Rumah susun sederhana sewa Tambora terbagi menjadi empat bagian. Berbeda dengan Tambora I dan Tambora II yang telah rata dengan tanah, Tambora III dan IV bangunannya masih terlihat kokoh sebab memiliki usia yang jauh lebih muda dibanding Tambora I dan II.
Beberapa alat bangunan atau material seperti puluhan sak semen dan pipa terlihat di lantai dasar. Rusun ini sedang dalam perbaikan sebab beberapa atap ada yang bocor bila hujan.
Unit Rusunawa Tambora memiliki ukuran 4,5 X 5 meter dengan dilengkapi sebuah kamar di dalamnya. Sujono (42) salah satu warga menyebutkan tinggal di Rusunawa Tambora menjadi layak bagi orang yang memiliki tingkat ekonomi rendah seperti dirinya.

"Untuk orang miskin ya layak, tapi kalau orang kaya atau orang mampu gak layak," tutur Sujono ketika ditemui detikcom, Sabtu (09/10).
Warga yang menghuni lantai 4 Blok B Tambora IV ini mengungkapkan biaya sewa yang murah karena mendapat subsidi dari pemerintah menjadi alasannya tinggal di tempat ini dan tidak memikirkan enak atau tidak.

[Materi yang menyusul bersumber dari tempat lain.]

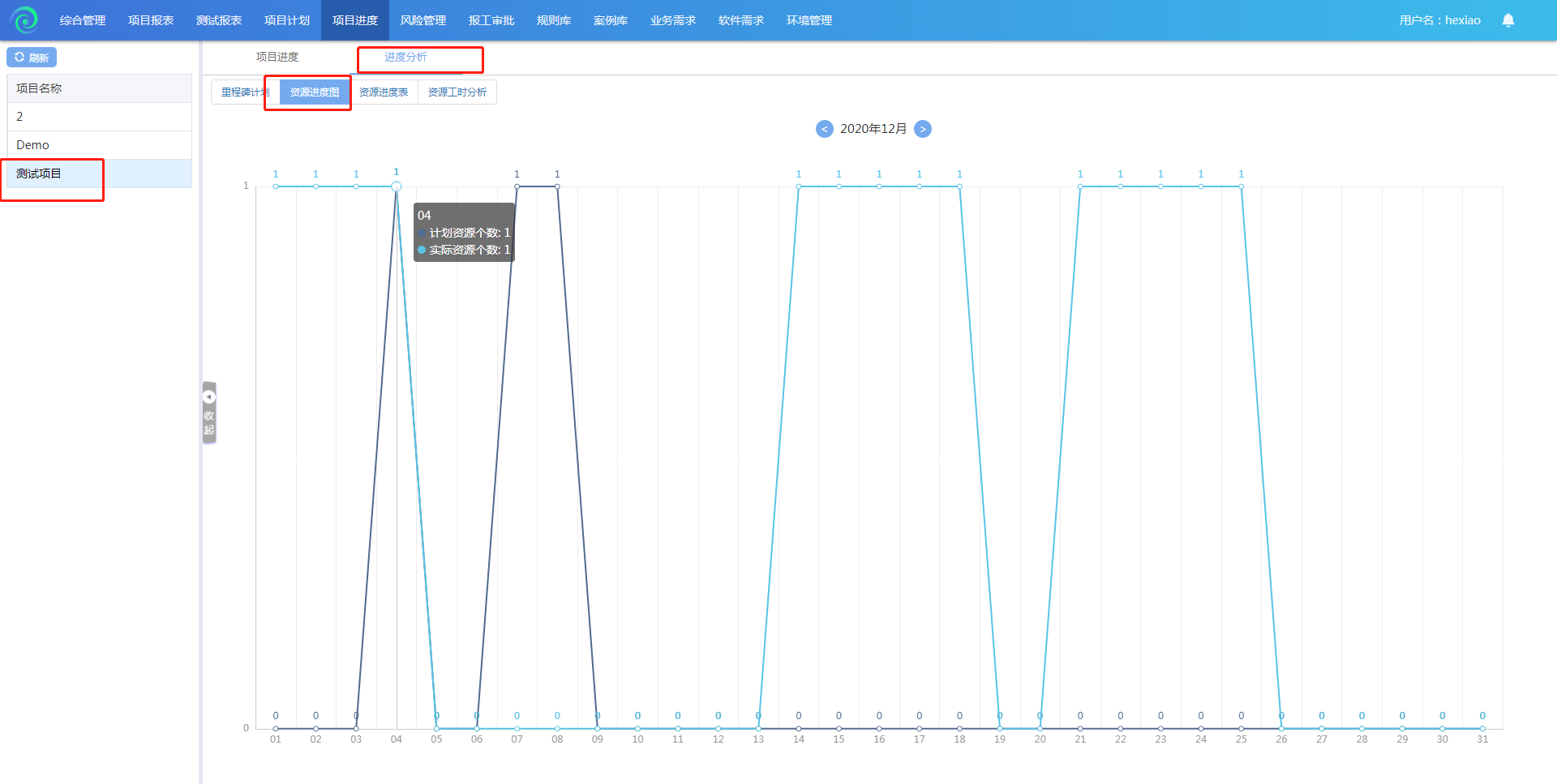Open the notification bell
The height and width of the screenshot is (784, 1557).
tap(1508, 20)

"Bukan masalah nyaman atau tidak, ya pasti gak nyamanlah, tapi kan di sini sewanya murah, Rp 150 ribuan kalau gak salah, istri saya yang selalu membayarkan," Katanya.
Serupa dengan Sujono, Heri (35) juga mengaku tidak memikirkan soal kenyamanan lagi. Baginya yang terpenting biaya sewanya murah. "Nyaman gak nyaman sih, kita kan karena sewanya murah, dapat subsidi dari pemerintah," ujar warga lantai 4 Blok A ini.
Dinas Perumahan dan Gedung DKI Jakarta mengklaim hampir tidak ada lagi rumah susun yang tidak layak huni di ibu kota. Jakarta sendiri memiliki sekitar 99 blok dengan total 9.829 unit rumah susun yang telah dibangun.
Kepala Seksi Perencanaan Perumahan Dinas Perumahan DKI, Romel Pasaribu, mengatakan rumah susun sederhana sewa Marunda merupakan rusun terakhir yang masuk kategori tidak layak.
"Yang tidak layak itu sekarang sebenarnya sudah hampir tidak ada lagi, cuma Marunda ya, Marunda kan tadinya tidak layak tapi kita sudah lakukan perbaikan, hampir tidak ada lagi yang tidak layak," kata Bomer saat ditemui detikcom, Kamis (07/10).